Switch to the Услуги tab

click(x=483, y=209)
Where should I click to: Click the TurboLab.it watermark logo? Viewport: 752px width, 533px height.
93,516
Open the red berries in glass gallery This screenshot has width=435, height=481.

================

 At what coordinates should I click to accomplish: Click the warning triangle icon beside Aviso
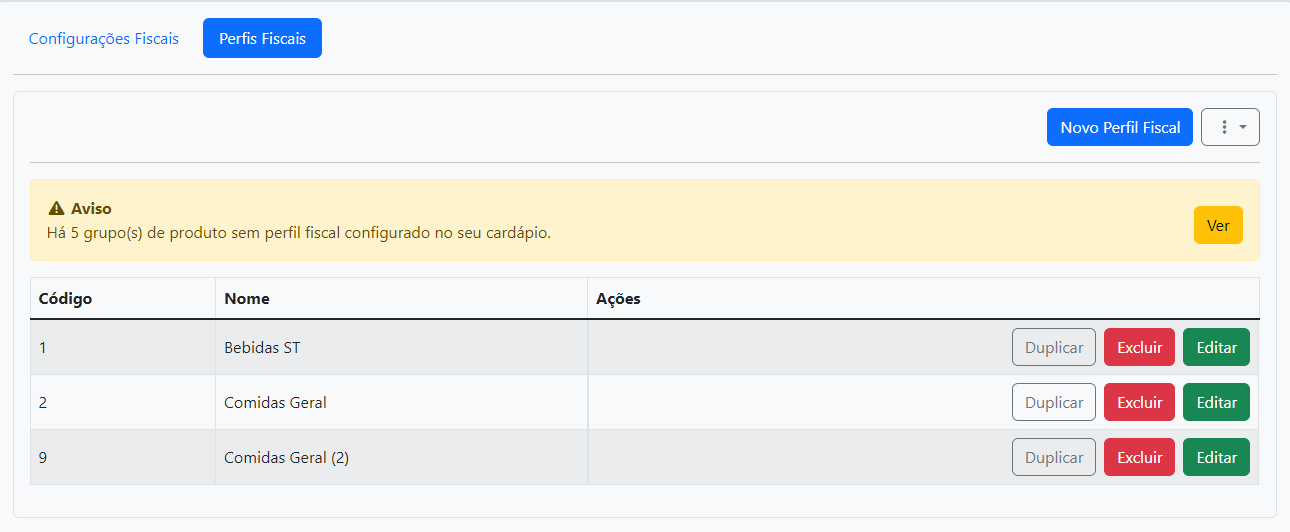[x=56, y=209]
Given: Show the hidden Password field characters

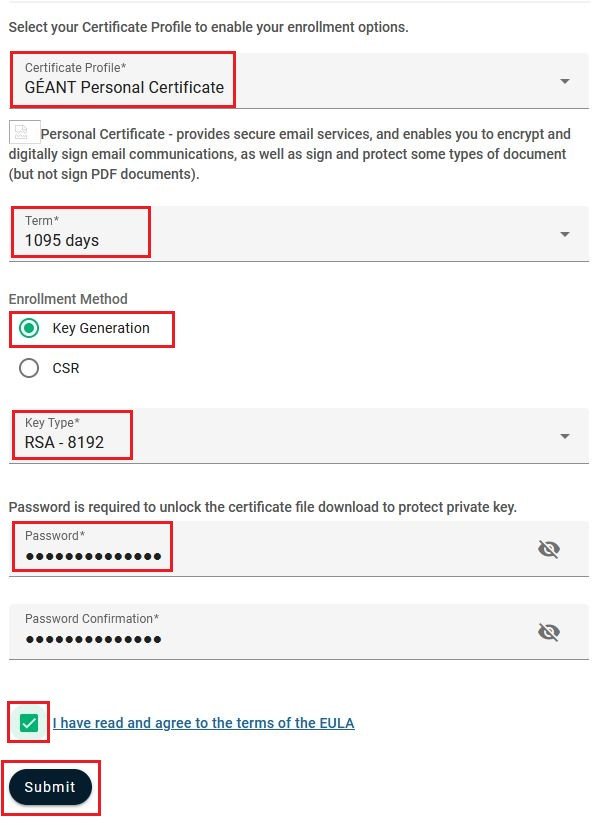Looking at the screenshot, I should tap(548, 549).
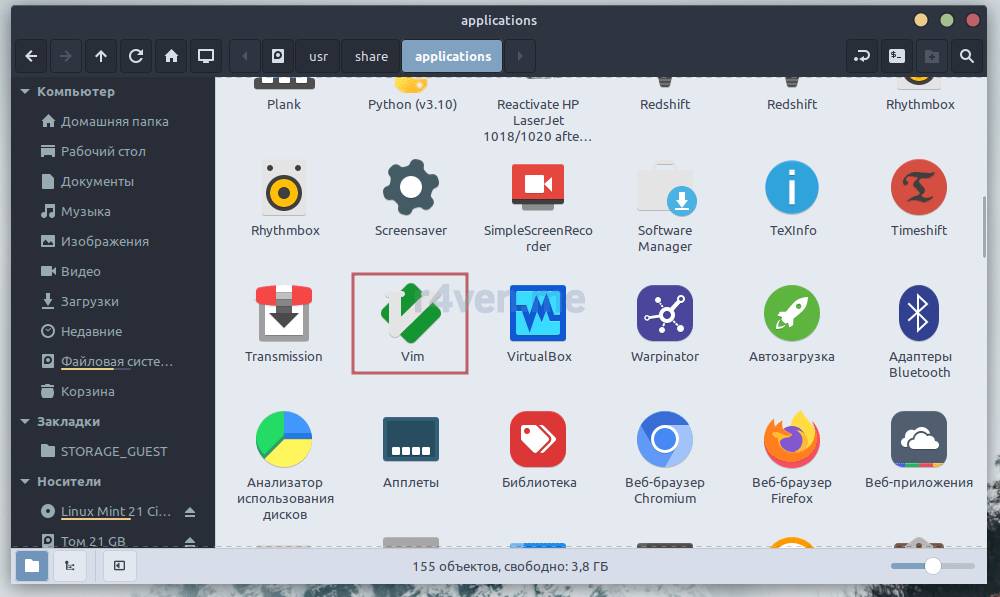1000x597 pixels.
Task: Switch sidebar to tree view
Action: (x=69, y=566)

================

• **DIRECTIONS FOR THIS TASK**:
Above are the records; repeat exactly the lines from the one holding "Where should I" down to the one holding "Open the red", end lines included.

• **COMPLETED TASK**:
Where should I click to: Click the TurboLab.it watermark logo? Viewport: 752px width, 533px height.
93,516
Open the red berries in glass gallery This screenshot has width=435, height=481.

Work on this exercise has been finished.